- [What is expected]: State only how many lines of the records contain the string "shield".

::::::

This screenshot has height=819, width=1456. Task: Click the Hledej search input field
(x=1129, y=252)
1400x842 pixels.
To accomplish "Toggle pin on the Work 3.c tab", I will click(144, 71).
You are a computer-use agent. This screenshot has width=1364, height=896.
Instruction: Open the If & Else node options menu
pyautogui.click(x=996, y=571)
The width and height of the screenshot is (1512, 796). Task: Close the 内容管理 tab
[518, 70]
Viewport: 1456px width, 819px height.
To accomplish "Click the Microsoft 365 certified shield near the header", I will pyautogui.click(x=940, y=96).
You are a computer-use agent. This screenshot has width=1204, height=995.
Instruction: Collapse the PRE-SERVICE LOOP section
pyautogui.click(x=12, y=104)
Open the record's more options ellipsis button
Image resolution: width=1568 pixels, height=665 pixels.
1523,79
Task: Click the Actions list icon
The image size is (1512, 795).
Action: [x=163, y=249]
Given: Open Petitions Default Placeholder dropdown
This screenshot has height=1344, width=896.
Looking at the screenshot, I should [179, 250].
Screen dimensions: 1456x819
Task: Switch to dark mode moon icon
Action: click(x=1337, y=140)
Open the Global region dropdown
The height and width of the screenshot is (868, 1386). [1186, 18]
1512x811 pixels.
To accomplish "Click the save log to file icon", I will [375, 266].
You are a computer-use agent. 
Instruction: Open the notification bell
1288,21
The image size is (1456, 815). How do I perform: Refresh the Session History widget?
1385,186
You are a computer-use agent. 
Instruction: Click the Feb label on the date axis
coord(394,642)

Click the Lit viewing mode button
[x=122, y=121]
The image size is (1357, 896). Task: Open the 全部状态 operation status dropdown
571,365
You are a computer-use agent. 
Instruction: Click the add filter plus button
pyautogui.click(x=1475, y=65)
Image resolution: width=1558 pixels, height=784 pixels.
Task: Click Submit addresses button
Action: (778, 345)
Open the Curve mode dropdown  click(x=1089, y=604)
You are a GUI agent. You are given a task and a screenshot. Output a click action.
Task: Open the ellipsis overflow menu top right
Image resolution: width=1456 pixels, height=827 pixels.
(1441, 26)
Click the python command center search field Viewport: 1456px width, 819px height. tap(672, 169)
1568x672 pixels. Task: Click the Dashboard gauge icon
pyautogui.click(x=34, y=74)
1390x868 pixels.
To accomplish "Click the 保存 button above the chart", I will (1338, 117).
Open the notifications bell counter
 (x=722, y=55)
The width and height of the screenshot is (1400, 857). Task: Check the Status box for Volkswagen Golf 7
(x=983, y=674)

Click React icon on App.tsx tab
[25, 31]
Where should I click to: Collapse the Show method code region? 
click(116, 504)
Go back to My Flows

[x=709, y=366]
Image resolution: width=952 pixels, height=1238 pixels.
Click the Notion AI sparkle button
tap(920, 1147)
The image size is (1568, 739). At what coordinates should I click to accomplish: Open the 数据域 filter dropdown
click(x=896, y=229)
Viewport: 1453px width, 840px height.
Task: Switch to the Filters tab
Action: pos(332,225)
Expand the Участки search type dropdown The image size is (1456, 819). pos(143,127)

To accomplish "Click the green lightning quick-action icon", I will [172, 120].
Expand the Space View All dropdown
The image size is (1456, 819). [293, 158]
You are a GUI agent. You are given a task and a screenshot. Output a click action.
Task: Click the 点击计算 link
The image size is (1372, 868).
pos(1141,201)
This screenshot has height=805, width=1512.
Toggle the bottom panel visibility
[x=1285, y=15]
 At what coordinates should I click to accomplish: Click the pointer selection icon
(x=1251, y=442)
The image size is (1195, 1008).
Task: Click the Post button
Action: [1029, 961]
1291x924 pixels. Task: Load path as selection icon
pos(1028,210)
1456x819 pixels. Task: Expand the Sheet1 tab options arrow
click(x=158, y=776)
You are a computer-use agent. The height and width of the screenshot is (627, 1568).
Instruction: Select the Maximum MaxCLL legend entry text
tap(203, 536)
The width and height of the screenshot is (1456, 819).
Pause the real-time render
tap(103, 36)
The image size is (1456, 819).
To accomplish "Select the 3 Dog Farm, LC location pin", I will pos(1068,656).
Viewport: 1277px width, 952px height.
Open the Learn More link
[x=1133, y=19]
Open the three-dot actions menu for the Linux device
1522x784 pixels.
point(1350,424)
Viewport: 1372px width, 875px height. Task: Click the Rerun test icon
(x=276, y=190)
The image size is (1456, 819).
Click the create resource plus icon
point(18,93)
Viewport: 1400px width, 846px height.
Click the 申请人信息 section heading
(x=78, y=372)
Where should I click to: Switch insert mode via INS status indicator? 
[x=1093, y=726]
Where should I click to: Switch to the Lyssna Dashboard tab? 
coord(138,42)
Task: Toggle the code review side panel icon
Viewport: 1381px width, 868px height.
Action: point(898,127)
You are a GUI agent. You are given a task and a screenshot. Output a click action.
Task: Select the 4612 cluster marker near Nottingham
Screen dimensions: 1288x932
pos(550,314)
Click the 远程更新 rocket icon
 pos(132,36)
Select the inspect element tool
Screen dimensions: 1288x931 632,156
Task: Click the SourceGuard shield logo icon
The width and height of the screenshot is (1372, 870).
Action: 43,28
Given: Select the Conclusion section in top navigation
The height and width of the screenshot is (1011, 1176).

::::::

- [Output]: 2